About the only thing growing well were the peas; the only other plants hanging in there were couple bean plants, a few fuzzy carrot tops, and a couple sprouts of kale. I think this fall has just been way too dry, and I have not made the effort to head out there and water. There was about one weekend in September that I remember it rained nicely; other than that, nada.
I decided on October 7th to see whatever grew underneath the lush sweet potato vines I grew in the tall potato bags, as well as what grew in the bucket of straw and potato eyes.
You are looking at it! Some very tiny potatoes, about 15 of them, with a few no bigger than Robins eggs. The potatoes that grew were along the bottom of the bucket, where the soil was, and there were none in the straw.

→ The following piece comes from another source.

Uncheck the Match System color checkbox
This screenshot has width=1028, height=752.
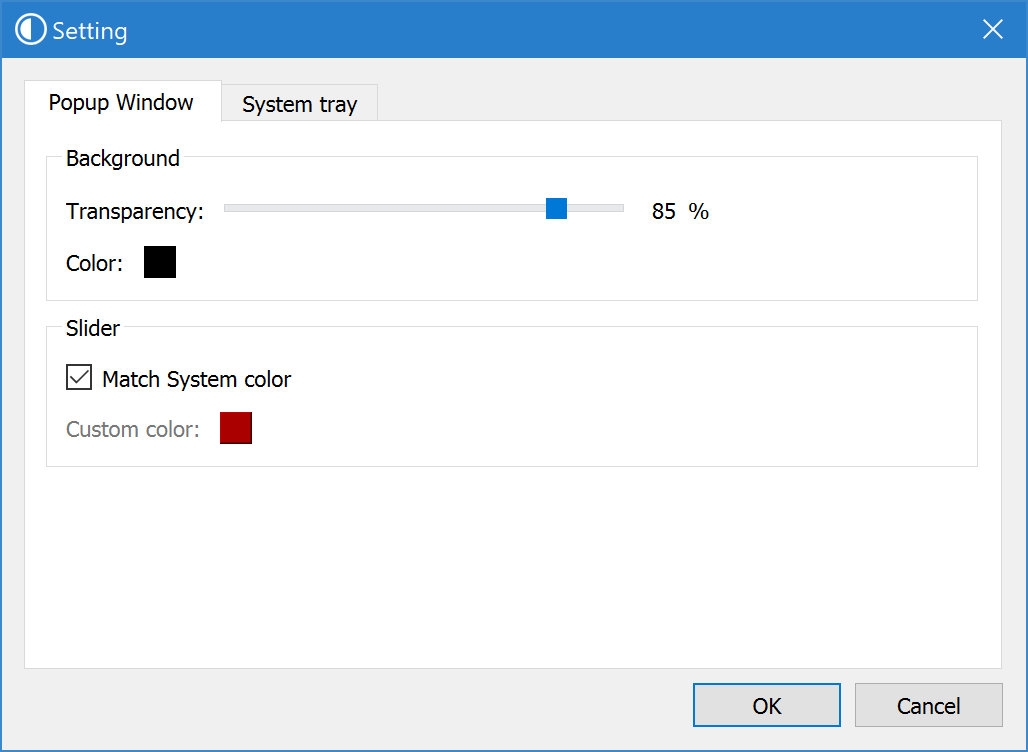(78, 378)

The sweet potatoes were not very large, and I think I was overambitious and put far too many plants per bag. I should have done one or two plants maximum per bag. The potatoes that did grow were tangled and twisted up – I think I got about seven or eight. They seemed to want to grow outwards, not downward, as they really only took up the upper half of the potato bag. Interesting.

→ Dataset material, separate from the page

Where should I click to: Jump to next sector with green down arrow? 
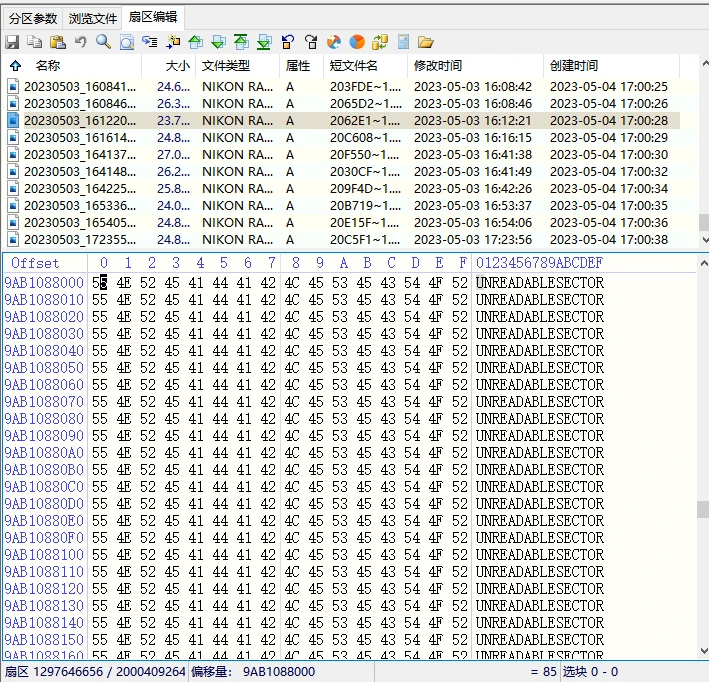pyautogui.click(x=218, y=42)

I also decided to clean up my pots from this growing season. I don’t think I mentioned yet that grasshoppers and at least one other pest (some hornworm looking thing) completely decimated my beautiful swiss chard, kale plants, and green beans that I planted. I didn’t notice the damage until they were too far gone, so I waited till they were skeleton-like plants and then tore them out. I am wondering whether I should be concerned about eggs or larvae currently hibernating in the soil of these containers? I also am surprised that they even found my plants in my tall containers, but a good lesson for me to not be so lazy.
My herbs are still going strong – parsley, basil, sage, thyme all look great. My mint, which I don’t have a photo of, dried out a bit as did my rosemary. I am hoping if I start watering them better, I can resuscitate the rosemary so it will overwinter. We’ll see.

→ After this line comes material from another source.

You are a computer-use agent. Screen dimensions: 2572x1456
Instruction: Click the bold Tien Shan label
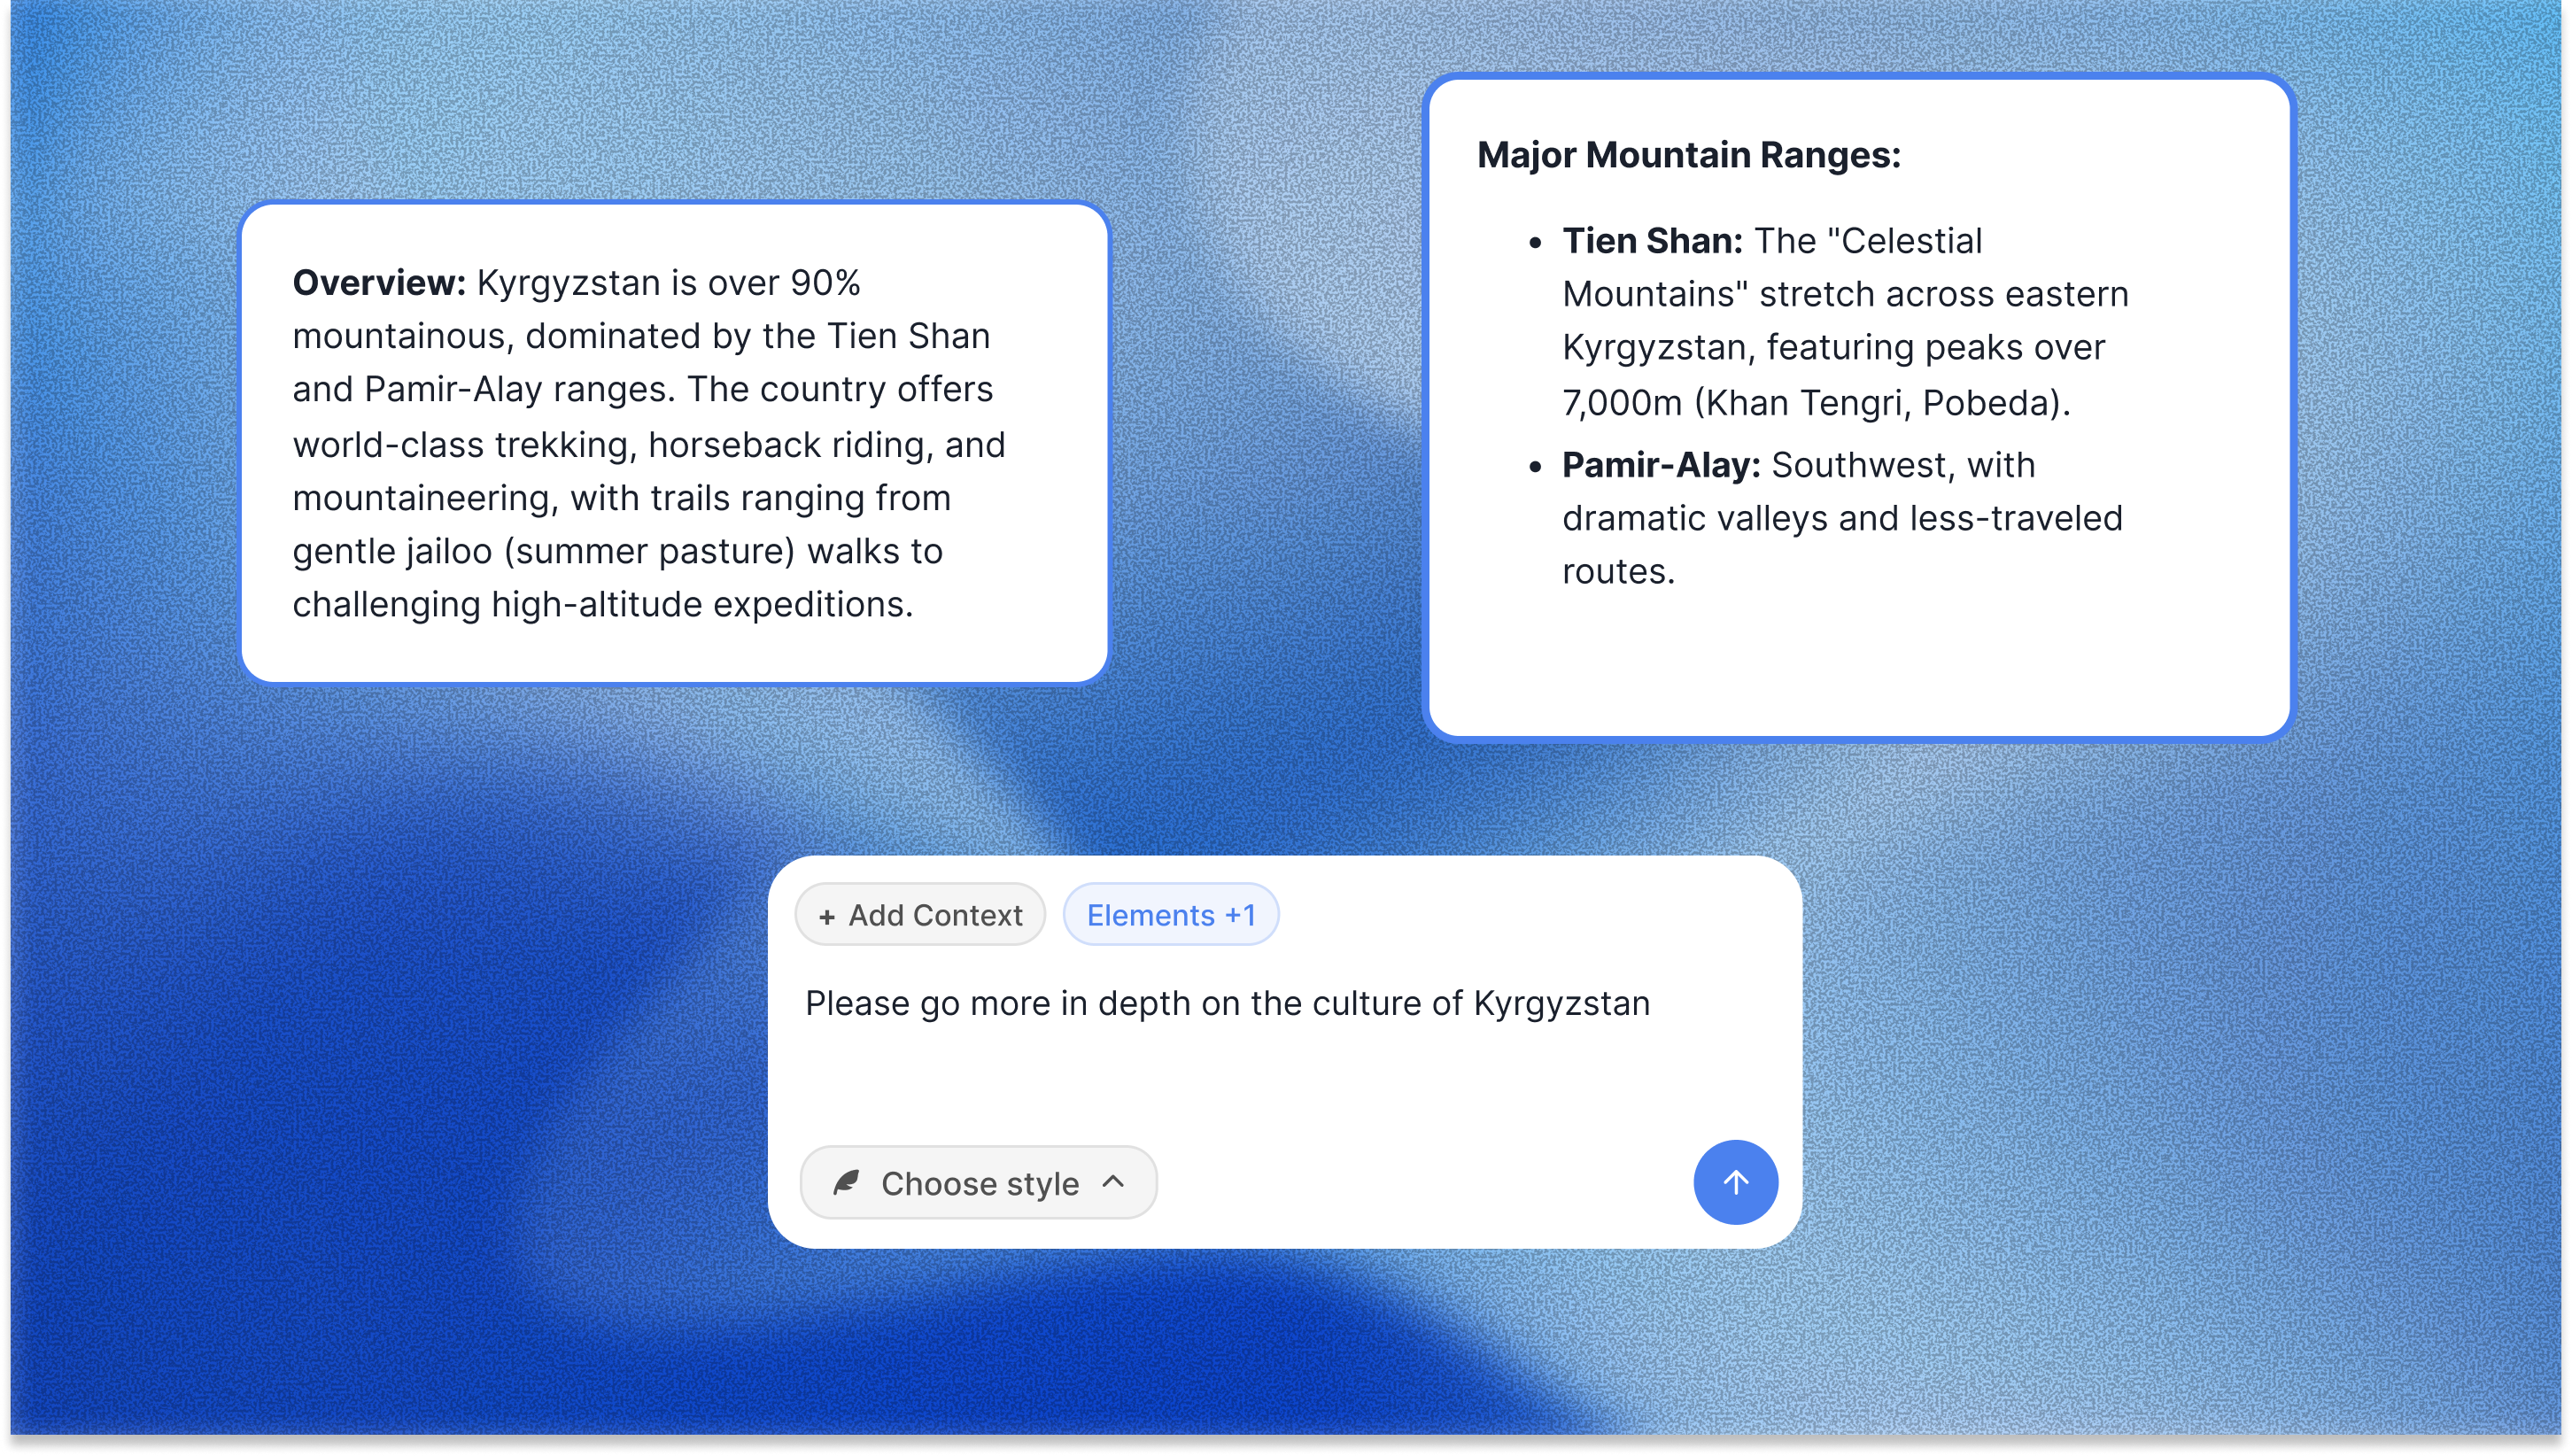1652,241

I stopped out at the community garden today with Dixie to get a little fresh air and let her stretch her legs. My sad little plot still has some vigorous peas climbing up the trellis with some blossoms as well. I ripped out the two bean plants that were shriveled and dead. The carrot top fuzz is a little bigger, and there are a couple kale plants doing fine.
I was also inspired by a story on winter greens in this month’s Organic Gardening to re-plant a box of arugula, a box of spinach, and more Swiss chard in my containers in the backyard. I realized that though I am really enjoying all the squash and apples I can get my hands on, in any form, eventually I will want some greens again. Isn’t it so much easier to step outside in the chilly air in December and snip the greens rather than paying too much for produce that has been shipped from far away? I say yes, and hope I have some success. I am going to see how cold it gets and how far I can push just keeping the greens out in the open without having to cover them. Should make for an interesting (to me, anyways) experiment. I feel almost certain my desire to garden and see green things will pick up here after a month or so of late fall/early winter and limited exposure to sunlight.
I have been coveting owning a home and land lately. I am trying to make the case for buying a house next year (I know, we just sold our house by the skin of our teeth!) but I am just ready to own again, even if it is only for a few years before we have to pick up and move again. I have been checking out the real estate listings for acreages. There are actually a lot available just outside the city, some with upright small barns and pastures to boot, all within commuting distance to Birmingham. I keep telling Chris – if our dream for the future is to someday own a small family farm in Iowa and live as off the grid as possible, why not practice at it and hone our skills while living wherever we are living? It would definitely be risky, but I think it is a discussion worth having. We are really lucky with our nice, new rental home and our friendly neighbors. But I think we are both wanting way more space to stretch out in. I know Dixie wants more space, too.